Mel_Flynn · Nov 26, 2008

Hmm, questionable. Could be a result of the frequent panics or the cause as this points to file system corruption.

Reboot in single user and run fsck -y. Let it finish.

Could you post /boot/loader.conf if present and a dmesg (as txt attachment would be best).
It's my pumpkin time, but maybe someone else can help you in the meantime.

jurrie · Nov 27, 2008

I was looking at my blog posts around the date of the dump I posted last. I was still running some ext3 disks back then and concluded ext3 was the source of the crashes. They did occur way less frequent after reformatting the disks to UFS.

So your conclusion about fs corruption is probably correct. Since reformatting to UFS, these extra lines have disappeared from the dumps, though. So I guess they aren't relevant anymore.

I left the computer on today so I can log on via SSH. I attached the dmesg to this post. My /boot/loader.conf is empty, so there's not much to post concerning that

Mel_Flynn · Nov 27, 2008

There's a red flag in your dmesg, regarding the High Precision Event Timer, but it can be a red herring. Your disk all working correctly, so the only thing I can think of (aside from random hardware), is that it's caused by a loadable module, that's not being loaded at the time of debugging.
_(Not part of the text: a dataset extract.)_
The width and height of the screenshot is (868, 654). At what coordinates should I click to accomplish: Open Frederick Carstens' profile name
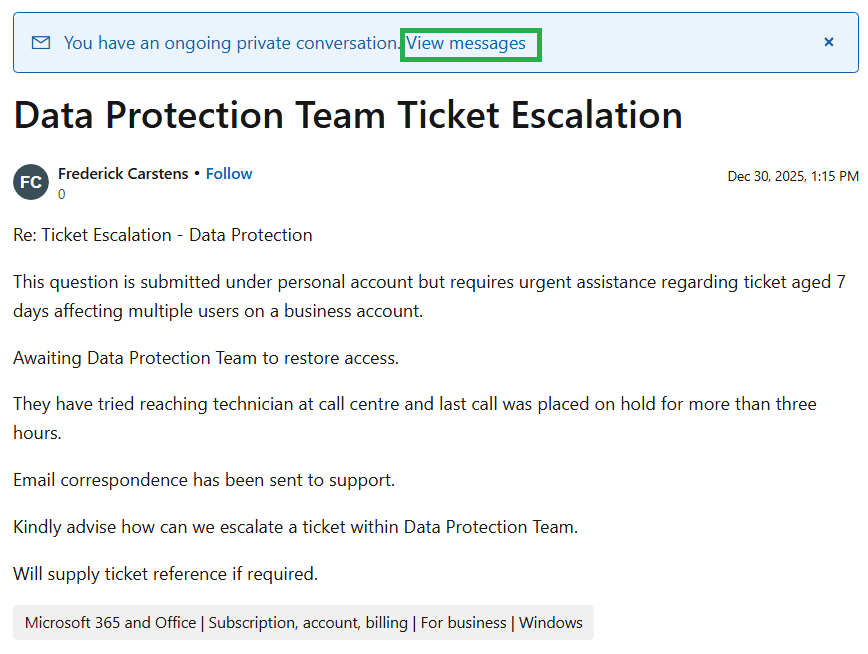[x=123, y=173]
Can you provide kldstat output?

The debugging would then be:

Code:

kgdb /var/crash/vmcore.0
# in kgdb repeat for each module reported by kldstat
load /boot/kernel/name_of_module.symbols
# try the backtrace
bt
# go to frame 14 the one after calltrap() if it's not listed as ??
frame 14
list

jurrie · Nov 27, 2008

After seeing the output in my terminal and assuming you are correct that it is either a loadable module or hardware, I'd have to conclude it is some hardware problem.

kldstat output:

Code:

[root@merry /home/jurrie]# kldstat
Id Refs Address            Size     Name
 1    1 0xffffffff80100000 ac6f08   kernel

which would result in a

Code:

(kgdb) load /boot/kernel/kernel.symbols

But this probably does not make sense, judging from kgdb's reply:

Code:

You can't do that when your target is `kernel'

I guess typing any further is pointless, but I still did:

Code:

#13 0xffffffff8071575e in calltrap () at /usr/src/sys/amd64/amd64/exception.S:169
#14 0x000000080051f7e9 in ?? ()
Previous frame inner to this frame (corrupt stack?)
(kgdb) frame 14
#14 0x000000080051f7e9 in ?? ()
(kgdb) list
169             call    trap
170             MEXITCOUNT
171             jmp     doreti                  /* Handle any pending ASTs */
172
173             /*
174              * alltraps_noen entry point.  Unlike alltraps above, we want to
175              * leave the interrupts disabled.  This corresponds to
176              * SDT_SYS386IGT on the i386 port.
177              */
178             SUPERALIGN_TEXT

Somehow I get the feeling this is not something one can solve remotely

Mel_Flynn · Nov 27, 2008

I'm afraid not. The stack gets too corrupted. This is part of exception.s. Only ddb might shed some light on it.
To clarify, it panics cause a memory page is being removed that never got added (or was already removed, but not properly). But who did this, is what points to the culprit and that bit gets lost in the crashdump.

jurrie · Nov 27, 2008

"Crap", is all I can say :-(

I read a bit about this DDB thing, but it looks way out of my league. I guess I have to settle with random reboots or replace the OS and reformat all data disks again some time. Ugh.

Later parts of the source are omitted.